[libvirt] [Qemu-devel] [PATCH v2] Add support for fd: protocol

Corey Bryant bryntcor at us.ibm.com
Thu Jun 16 14:48:51 UTC 2011



On 06/15/2011 03:12 PM, Blue Swirl wrote:
> On Tue, Jun 14, 2011 at 4:31 PM, Corey Bryant<bryntcor at us.ibm.com>  wrote:
>> >  sVirt provides SELinux MAC isolation for Qemu guest processes and their
>> >  corresponding resources (image files). sVirt provides this support
>> >  by labeling guests and resources with security labels that are stored
>> >  in file system extended attributes. Some file systems, such as NFS, do
>> >  not support the extended attribute security namespace, which is needed
>> >  for image file isolation when using the sVirt SELinux security driver
>> >  in libvirt.
>> >
>> >  The proposed solution entails a combination of Qemu, libvirt, and
>> >  SELinux patches that work together to isolate multiple guests' images
>> >  when they're stored in the same NFS mount. This results in an
>> >  environment where sVirt isolation and NFS image file isolation can both
>> >  be provided.
>> >
>> >  This patch contains the Qemu code to support this solution. I would
>> >  like to solicit input from the libvirt community prior to starting
>> >  the libvirt patch.
>> >
>> >  Currently, Qemu opens an image file in addition to performing the
>> >  necessary read and write operations. The proposed solution will move
>> >  the open out of Qemu and into libvirt.
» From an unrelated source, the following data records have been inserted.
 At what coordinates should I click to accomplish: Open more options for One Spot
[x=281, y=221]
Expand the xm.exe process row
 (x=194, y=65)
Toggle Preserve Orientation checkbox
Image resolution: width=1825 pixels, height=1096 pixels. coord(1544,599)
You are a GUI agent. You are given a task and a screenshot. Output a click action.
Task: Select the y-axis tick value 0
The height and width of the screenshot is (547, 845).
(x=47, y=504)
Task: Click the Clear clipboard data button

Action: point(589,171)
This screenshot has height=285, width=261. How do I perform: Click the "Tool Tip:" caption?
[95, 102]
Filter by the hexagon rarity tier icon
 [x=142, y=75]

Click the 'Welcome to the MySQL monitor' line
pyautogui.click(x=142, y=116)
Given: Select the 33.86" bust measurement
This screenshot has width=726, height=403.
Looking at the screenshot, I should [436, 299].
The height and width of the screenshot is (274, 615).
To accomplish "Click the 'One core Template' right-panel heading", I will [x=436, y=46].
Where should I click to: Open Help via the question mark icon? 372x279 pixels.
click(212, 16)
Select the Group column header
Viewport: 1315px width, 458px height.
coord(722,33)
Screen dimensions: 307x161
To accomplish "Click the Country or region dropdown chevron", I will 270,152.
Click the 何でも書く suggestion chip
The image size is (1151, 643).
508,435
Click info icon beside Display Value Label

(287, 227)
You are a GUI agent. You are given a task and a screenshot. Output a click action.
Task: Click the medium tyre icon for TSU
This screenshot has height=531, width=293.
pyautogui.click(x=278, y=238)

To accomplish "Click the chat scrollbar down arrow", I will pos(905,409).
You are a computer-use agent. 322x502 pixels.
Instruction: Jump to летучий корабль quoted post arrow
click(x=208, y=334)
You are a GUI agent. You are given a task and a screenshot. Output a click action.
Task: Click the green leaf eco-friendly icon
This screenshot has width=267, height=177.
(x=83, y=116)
Once libvirt opens an image
>> >  file for the guest, it will pass the file descriptor to Qemu via a
>> >  new fd: protocol.
>> >
>> >  If the image file resides in an NFS mount, the following SELinux policy
>> >  changes will provide image isolation:
>> >
>> >    - A new SELinux boolean is created (e.g. virt_read_write_nfs) to
>> >      allow Qemu (svirt_t) to only have SELinux read and write
>> >      permissions on nfs_t files
>> >
>> >    - Qemu (svirt_t) also gets SELinux use permissions on libvirt
>> >      (virtd_t) file descriptors
>> >
>> >  Following is a sample invocation of Qemu using the fd: protocol on
>> >  the command line:
>> >
>> >      qemu -drive file=fd:4,format=qcow2
>> >
>> >  The fd: protocol is also supported by the drive_add monitor command.
>> >  This requires that the specified file descriptor is passed to the
>> >  monitor alongside a prior getfd monitor command.
>> >
>> >  There are some additional features provided by certain image types
>> >  where Qemu reopens the image file. All of these scenarios will be
>> >  unsupported for the fd: protocol, at least for this patch:
>> >
>> >    - The -snapshot command line option
>> >    - The savevm monitor command
>> >    - The snapshot_blkdev monitor command
>> >    - Starting Qemu with a backing file
> There's also native CDROM device. Did you consider adding an explicit
> reopen method to block layer?
Thanks. Yes it looks like I overlooked CDROM reopens.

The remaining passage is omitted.